Sang Hyang Dedari merupakan seni tari yang berkaitan dengan budaya produksi pangan di Bali yang dilakukan menjelang panen, atau menjelang padi menguning di sekitar April.
Meski sudah dinyatakan sebagai Warisan Dunia Tak Benda oleh Organisasi Kebudayaan, Pendidikan, dan Ilmu Pengetahuan Perserikatan Bangsa-Bangsa (UNESCO), ritual budaya ini terancam punah dan hanya ada satu desa yang masih menjalani ritual ini selama 10 tahun terakhir. Yaitu Desa Adat (Banjar) Geriana Kauh, Desa Duda Utara, Kecamatan Karangasem.
Menurut Peneliti Tari Sang Hyang Dedari, Saras Dewi, pengajar Filsafat Lingkungan Hidup Universitas Indonesia, Sang Hyang Dedari sempat hilang selama 30 tahun di desa tersebut.
Masa kehilangan itu terjadi pada masa Orde Baru saat di mana terjadi perubahan masa revolusi hijau, pemaksaan dari pemerintah Orde Baru pada masyarakat atau petani, untuk mengejar target pertanian yang sangat besar.
Dari menanam bibit organik berubah menjadi hibrida. Lingkungan hidup semakin rusak, tanah menjadi tidak sehat, dan membuat urbaninasi besar-besaran masyarakat dari desa ke kota. Dampak berikutnya, kata dia, sistem pertanian berubah, mengakibatkan ritual seperti Sang Hyang Dedari tak lagi relevan dengan kondisi pada saat itu.
Namun, karena panen terus gagal, warga pun memutuskan kembali menjalani ritual yang dipercayai dapat mengusir penyakit atau hama mengganggu pada pertanian mereka. Ritual itu dipercaya dapat mendatangkan Dewi Sri atau kemakmuran.
Lebih lanjut, Saras mengungkapkan, saat ritual tari ini dilakukan, hal yang cukup menarik adalah bagaimana anak-anak perempuan yang belum memasuki fase menstruasi yang justru dilibatkan.
"Saat melihat anak-anak ini, mereka seperti anak-anak pada umumnya. Mereka main, sekolah. Tapi saat mereka mulai dipakaikan 'baju bidadarinya' dan asap seperti kemenyan membumbung, mata mereka langsung berubah. Mereka kerasukan dan langsung menari," cerita Saras dalam diskusi bertajuk 'Makanan dalam Lirikan Seni' yang diadakan OK.Video 2017 di Jakarta, Minggu (14/5/2017).

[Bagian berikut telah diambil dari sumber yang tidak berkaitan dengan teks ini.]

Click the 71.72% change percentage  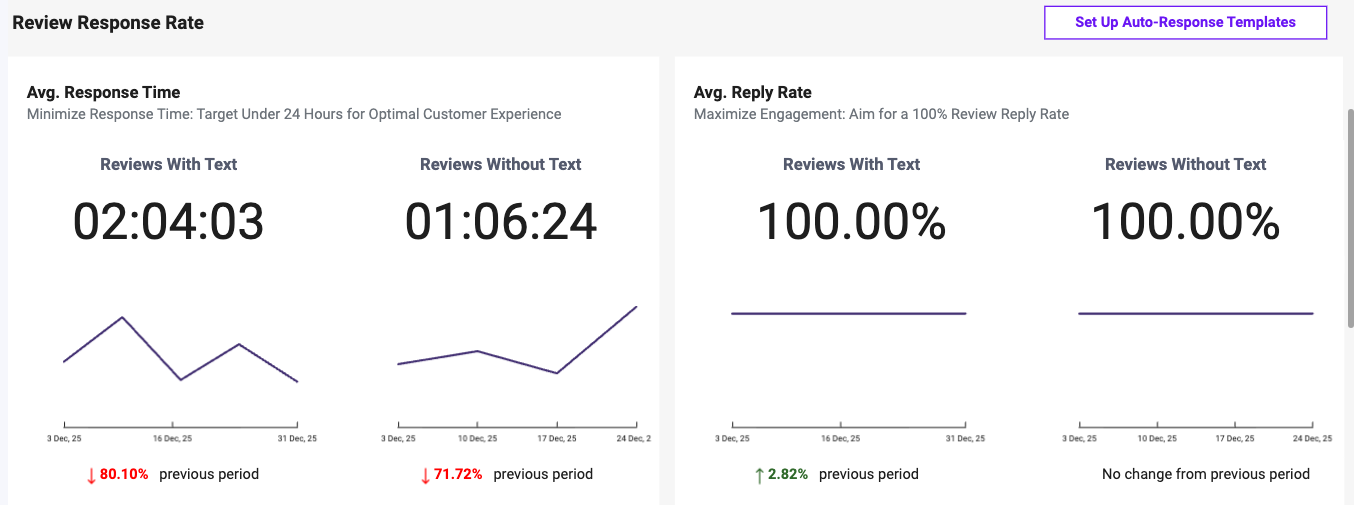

Di tengah fenomena alih fungsi sawah yang kian hebat demi pembangunan infrastruktur pariwisata di Bali, Tari Sang Hyang Dedari bisa menjadi strategi mempertahankan lahan pertanian yang ramah lingkungan di Pulau Dewata.
Sang Hyang Dedari juga seakan menunjukkan kelekatan kehidupan ritual masyarakat Bali dengan tradisi pertaniannya. Dia sangat bersyukur bahwa di tengah modernisme di Bali, masih ada masyarakat yang mempertahankannya.
Saras memaparkan, kondisi itu seakan menjadi bukti bahwa seni memang tidak terpisahkan dari kehidupan rohani dan ekologis manusia. Seni merupakan cara yg paling bisa diandalkan untuk melakukan penyehatan lingkungan dan penyehatan relasi sosial.